About this exercise –
When a line in the entries below contains the word "computer", copy that line.

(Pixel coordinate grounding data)
• • • •
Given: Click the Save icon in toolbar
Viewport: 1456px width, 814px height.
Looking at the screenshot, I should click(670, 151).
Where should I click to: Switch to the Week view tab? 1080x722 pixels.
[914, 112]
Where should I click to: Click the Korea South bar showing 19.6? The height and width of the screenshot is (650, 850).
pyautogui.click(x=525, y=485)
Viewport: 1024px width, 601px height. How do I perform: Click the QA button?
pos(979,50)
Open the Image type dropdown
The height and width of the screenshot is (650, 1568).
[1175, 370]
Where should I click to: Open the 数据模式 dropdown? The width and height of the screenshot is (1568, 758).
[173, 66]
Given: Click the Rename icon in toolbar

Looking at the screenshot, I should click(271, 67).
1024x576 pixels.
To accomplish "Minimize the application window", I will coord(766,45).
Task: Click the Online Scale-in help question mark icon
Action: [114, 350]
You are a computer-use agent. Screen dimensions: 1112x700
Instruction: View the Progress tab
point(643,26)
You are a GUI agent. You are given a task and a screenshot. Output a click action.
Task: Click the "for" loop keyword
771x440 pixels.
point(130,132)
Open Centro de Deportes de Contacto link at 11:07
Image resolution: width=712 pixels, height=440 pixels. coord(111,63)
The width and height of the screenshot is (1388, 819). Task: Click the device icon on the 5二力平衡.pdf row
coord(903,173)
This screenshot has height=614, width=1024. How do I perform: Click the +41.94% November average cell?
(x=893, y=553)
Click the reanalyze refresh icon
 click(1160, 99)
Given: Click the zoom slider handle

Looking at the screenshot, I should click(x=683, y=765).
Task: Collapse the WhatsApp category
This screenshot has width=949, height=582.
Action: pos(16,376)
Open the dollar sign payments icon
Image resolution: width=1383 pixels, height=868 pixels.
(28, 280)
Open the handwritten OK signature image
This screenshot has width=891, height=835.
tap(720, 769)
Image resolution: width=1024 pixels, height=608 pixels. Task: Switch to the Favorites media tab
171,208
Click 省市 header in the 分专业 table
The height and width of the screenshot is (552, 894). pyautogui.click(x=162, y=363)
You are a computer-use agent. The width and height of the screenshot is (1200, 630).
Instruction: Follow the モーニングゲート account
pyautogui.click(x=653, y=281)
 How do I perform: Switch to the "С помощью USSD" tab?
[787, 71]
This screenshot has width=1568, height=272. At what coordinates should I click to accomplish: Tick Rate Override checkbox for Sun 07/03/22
• • • •
Exercise result –
You are a computer-use agent. Screen dimensions: 1112x700
You are a computer-use agent. The width and height of the screenshot is (1200, 630).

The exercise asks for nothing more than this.